Records for this task:
○ ○ ○ ○ ○ ○ ○
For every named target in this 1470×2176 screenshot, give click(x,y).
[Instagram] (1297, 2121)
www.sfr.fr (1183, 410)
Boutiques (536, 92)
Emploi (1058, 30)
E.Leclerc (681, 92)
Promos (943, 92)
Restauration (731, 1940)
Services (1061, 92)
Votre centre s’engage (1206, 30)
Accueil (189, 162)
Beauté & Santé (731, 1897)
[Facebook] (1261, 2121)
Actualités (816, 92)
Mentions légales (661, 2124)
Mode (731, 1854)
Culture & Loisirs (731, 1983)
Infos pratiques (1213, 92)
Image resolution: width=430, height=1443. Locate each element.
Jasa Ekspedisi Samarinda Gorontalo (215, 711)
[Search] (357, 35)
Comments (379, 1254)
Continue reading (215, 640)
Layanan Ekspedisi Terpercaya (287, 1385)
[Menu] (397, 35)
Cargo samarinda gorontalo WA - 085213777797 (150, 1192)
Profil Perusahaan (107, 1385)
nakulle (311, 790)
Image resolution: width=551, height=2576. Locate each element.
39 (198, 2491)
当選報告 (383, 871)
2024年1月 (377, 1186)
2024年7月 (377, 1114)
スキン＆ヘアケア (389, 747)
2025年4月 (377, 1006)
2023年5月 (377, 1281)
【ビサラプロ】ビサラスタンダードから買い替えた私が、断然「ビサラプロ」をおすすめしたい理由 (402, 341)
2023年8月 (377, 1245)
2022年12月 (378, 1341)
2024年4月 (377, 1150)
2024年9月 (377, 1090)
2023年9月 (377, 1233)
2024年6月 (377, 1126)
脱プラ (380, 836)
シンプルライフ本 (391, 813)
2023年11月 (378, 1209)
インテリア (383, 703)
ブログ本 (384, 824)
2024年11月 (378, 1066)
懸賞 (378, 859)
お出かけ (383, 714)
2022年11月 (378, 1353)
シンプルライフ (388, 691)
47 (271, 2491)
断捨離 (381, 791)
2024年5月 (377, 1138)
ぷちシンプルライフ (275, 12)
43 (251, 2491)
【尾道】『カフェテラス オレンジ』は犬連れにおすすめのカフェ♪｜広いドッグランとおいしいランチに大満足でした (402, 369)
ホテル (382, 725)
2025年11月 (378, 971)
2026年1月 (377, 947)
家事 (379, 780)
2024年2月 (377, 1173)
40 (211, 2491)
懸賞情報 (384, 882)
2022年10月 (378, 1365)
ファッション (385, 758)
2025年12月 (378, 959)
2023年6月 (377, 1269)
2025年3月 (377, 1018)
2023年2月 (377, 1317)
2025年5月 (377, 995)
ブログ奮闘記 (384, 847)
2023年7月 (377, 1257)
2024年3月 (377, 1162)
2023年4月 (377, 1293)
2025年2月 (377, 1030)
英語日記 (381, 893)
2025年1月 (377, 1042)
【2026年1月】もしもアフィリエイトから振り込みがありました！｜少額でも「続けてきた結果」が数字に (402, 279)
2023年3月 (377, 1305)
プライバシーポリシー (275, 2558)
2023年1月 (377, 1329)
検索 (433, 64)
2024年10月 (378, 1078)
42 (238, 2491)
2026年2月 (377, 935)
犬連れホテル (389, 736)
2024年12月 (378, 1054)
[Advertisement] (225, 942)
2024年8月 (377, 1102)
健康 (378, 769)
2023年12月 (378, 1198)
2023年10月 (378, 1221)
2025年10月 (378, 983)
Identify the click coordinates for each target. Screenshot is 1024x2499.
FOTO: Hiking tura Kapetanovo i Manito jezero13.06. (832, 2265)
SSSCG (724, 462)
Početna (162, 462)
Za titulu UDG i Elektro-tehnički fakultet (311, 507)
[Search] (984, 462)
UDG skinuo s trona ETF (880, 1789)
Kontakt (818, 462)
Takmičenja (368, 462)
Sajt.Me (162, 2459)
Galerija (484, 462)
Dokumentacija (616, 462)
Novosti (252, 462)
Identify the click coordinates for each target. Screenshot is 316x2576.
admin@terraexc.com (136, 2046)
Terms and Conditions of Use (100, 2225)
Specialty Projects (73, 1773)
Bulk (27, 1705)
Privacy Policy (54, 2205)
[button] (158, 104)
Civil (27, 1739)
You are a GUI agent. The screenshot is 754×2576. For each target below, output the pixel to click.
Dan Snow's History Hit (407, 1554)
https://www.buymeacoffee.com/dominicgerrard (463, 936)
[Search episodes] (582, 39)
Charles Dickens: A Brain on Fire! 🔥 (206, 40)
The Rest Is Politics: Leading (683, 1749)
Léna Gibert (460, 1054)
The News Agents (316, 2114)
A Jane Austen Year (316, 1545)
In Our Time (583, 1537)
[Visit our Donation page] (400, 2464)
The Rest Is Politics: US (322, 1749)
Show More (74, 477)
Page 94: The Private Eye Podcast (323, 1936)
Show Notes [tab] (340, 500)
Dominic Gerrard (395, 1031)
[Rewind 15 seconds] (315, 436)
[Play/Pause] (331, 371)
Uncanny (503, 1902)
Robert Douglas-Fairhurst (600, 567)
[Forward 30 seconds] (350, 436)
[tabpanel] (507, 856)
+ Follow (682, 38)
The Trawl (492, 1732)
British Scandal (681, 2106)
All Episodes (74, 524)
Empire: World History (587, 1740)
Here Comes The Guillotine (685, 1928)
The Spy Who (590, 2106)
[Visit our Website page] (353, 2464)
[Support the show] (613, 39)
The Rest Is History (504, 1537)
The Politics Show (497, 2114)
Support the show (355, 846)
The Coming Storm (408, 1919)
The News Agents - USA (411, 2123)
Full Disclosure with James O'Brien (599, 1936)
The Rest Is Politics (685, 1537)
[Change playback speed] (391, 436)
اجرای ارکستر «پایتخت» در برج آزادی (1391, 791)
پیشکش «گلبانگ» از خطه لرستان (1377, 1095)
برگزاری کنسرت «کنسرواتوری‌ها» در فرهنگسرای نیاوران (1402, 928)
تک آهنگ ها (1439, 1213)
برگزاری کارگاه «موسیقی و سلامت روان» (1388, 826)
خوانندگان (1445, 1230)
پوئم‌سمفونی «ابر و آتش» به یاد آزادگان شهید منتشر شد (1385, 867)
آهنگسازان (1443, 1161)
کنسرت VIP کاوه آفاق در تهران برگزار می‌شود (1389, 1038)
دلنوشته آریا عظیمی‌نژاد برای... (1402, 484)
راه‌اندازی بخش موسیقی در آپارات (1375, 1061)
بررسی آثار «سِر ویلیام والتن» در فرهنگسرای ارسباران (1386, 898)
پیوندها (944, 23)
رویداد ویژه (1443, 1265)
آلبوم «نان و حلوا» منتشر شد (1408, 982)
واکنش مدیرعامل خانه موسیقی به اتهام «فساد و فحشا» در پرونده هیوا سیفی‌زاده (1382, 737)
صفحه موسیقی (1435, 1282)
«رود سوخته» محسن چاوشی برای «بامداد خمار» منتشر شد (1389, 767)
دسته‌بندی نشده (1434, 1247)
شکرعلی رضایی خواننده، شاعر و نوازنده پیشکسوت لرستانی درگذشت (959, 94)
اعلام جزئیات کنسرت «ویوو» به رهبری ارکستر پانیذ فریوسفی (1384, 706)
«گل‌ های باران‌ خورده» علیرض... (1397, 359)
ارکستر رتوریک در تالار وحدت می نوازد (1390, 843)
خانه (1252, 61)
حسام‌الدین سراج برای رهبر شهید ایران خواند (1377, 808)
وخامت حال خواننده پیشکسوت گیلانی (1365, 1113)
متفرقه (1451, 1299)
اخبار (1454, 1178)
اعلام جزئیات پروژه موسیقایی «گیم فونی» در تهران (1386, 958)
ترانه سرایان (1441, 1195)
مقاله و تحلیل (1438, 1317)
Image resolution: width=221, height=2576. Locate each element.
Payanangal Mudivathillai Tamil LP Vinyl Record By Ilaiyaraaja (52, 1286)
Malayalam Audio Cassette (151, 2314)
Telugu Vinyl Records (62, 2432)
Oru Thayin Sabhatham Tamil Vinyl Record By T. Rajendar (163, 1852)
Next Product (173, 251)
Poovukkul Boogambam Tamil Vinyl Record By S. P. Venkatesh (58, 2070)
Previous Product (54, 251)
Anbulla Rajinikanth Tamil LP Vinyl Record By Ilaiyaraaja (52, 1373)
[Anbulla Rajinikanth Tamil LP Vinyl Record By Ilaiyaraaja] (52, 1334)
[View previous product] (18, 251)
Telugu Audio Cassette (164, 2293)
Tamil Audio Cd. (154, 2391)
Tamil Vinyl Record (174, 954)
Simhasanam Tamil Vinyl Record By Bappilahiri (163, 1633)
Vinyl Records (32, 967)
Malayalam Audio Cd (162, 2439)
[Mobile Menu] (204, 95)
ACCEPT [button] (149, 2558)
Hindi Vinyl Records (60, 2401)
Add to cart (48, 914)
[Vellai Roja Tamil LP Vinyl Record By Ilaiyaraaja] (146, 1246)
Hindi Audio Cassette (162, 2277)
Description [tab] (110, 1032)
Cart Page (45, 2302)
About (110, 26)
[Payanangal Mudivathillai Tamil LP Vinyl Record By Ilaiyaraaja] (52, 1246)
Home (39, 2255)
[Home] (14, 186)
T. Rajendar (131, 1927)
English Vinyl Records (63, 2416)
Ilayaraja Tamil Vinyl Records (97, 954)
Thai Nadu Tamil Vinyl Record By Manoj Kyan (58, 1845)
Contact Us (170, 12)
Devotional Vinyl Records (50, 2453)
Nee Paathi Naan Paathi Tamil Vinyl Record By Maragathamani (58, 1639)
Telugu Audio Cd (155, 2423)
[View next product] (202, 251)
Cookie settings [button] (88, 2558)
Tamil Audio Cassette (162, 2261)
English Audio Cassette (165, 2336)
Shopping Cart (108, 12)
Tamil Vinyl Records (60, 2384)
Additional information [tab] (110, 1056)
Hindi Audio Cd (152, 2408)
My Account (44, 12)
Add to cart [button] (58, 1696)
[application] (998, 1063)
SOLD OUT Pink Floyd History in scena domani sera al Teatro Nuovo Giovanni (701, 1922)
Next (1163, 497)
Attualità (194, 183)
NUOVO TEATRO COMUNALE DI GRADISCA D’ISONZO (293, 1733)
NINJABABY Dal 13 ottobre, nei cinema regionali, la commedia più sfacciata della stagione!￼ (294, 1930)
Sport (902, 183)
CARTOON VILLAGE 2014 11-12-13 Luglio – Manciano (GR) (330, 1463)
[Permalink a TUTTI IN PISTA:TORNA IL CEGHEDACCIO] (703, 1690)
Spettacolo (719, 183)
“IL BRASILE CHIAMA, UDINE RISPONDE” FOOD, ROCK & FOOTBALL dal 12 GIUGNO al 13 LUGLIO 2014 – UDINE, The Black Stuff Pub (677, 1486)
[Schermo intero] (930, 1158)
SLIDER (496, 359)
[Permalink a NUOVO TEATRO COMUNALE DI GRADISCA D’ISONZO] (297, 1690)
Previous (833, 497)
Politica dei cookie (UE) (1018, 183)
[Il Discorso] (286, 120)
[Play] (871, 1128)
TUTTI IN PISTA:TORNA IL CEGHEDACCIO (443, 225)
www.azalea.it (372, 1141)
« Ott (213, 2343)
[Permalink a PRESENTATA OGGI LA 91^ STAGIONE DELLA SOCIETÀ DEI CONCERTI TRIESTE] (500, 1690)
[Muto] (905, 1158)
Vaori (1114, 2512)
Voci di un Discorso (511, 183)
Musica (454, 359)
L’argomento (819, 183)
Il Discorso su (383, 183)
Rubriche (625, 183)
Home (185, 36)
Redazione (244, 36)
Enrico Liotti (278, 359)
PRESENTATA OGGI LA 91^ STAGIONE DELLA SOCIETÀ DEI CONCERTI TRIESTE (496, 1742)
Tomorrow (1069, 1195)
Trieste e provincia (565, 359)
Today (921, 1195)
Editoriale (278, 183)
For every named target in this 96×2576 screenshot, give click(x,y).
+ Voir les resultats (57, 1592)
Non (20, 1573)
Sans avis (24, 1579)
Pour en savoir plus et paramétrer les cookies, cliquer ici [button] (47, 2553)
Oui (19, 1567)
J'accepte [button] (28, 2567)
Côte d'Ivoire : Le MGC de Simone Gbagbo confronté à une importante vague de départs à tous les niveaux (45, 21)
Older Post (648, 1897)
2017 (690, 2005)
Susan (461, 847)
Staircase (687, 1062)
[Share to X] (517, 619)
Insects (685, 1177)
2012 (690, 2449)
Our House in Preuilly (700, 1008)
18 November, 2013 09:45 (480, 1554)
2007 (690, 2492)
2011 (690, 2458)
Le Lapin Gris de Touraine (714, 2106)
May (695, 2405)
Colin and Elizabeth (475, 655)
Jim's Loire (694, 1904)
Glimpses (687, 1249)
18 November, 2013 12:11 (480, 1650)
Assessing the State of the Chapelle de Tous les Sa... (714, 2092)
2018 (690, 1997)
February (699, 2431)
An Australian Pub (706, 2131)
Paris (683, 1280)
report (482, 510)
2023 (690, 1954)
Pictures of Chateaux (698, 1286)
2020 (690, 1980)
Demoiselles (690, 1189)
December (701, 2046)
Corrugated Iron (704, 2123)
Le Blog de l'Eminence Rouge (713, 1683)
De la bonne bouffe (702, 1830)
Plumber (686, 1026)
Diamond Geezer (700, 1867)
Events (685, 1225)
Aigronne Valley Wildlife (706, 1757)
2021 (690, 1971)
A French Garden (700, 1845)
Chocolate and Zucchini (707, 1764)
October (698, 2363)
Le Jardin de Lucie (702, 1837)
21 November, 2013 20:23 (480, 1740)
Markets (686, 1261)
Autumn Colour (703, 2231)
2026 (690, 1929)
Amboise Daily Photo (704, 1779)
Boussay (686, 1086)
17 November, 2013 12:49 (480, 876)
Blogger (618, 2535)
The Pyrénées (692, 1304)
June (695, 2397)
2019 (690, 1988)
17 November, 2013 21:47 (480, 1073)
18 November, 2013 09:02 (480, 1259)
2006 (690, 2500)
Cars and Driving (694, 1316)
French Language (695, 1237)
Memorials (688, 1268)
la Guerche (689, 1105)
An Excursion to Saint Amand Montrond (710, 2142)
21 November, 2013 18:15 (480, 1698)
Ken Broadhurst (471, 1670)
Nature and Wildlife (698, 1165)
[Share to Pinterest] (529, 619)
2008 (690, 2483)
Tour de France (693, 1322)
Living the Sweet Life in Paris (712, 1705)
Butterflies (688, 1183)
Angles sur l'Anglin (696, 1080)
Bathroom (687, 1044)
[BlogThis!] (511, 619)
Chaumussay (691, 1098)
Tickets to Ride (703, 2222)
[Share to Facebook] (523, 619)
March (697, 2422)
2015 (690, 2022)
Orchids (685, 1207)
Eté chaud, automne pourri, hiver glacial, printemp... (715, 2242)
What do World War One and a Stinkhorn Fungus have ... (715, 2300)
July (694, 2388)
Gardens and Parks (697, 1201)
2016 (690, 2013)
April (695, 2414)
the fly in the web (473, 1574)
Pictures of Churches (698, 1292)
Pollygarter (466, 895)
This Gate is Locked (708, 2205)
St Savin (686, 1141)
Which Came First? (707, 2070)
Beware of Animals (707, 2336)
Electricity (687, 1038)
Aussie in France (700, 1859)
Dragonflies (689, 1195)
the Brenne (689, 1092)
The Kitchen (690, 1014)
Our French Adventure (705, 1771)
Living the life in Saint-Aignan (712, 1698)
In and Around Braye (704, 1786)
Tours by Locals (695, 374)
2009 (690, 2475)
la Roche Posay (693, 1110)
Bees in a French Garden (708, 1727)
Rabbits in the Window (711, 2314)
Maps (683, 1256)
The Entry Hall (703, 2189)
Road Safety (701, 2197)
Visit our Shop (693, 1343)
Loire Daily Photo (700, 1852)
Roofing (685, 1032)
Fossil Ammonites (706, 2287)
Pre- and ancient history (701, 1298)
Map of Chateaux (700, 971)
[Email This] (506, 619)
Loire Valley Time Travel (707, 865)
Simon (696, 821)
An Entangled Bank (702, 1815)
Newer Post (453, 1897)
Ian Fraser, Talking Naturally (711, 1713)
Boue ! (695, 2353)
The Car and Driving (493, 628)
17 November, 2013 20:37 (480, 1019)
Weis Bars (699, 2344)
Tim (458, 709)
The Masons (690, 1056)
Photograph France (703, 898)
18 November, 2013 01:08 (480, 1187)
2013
○ ○ ○ ○ ○ ○ ○
What is expected:
Return exactly the lines above from the line that has "お出かけ (383, 714)" through the line that has "2023年12月 (378, 1198)", inclusive, and nothing else.

Answer space:
お出かけ (383, 714)
2022年11月 (378, 1353)
シンプルライフ (388, 691)
47 (271, 2491)
断捨離 (381, 791)
2024年5月 (377, 1138)
ぷちシンプルライフ (275, 12)
43 (251, 2491)
【尾道】『カフェテラス オレンジ』は犬連れにおすすめのカフェ♪｜広いドッグランとおいしいランチに大満足でした (402, 369)
ホテル (382, 725)
2025年11月 (378, 971)
2026年1月 (377, 947)
家事 (379, 780)
2024年2月 (377, 1173)
40 (211, 2491)
懸賞情報 (384, 882)
2022年10月 (378, 1365)
ファッション (385, 758)
2025年12月 (378, 959)
2023年6月 (377, 1269)
2025年3月 (377, 1018)
2023年2月 (377, 1317)
2025年5月 (377, 995)
ブログ奮闘記 (384, 847)
2023年7月 (377, 1257)
2024年3月 (377, 1162)
2023年4月 (377, 1293)
2025年2月 (377, 1030)
英語日記 (381, 893)
2025年1月 (377, 1042)
【2026年1月】もしもアフィリエイトから振り込みがありました！｜少額でも「続けてきた結果」が数字に (402, 279)
2023年3月 (377, 1305)
プライバシーポリシー (275, 2558)
2023年1月 (377, 1329)
検索 (433, 64)
2024年10月 (378, 1078)
42 (238, 2491)
2026年2月 (377, 935)
犬連れホテル (389, 736)
2024年12月 (378, 1054)
[Advertisement] (225, 942)
2024年8月 (377, 1102)
健康 (378, 769)
2023年12月 (378, 1198)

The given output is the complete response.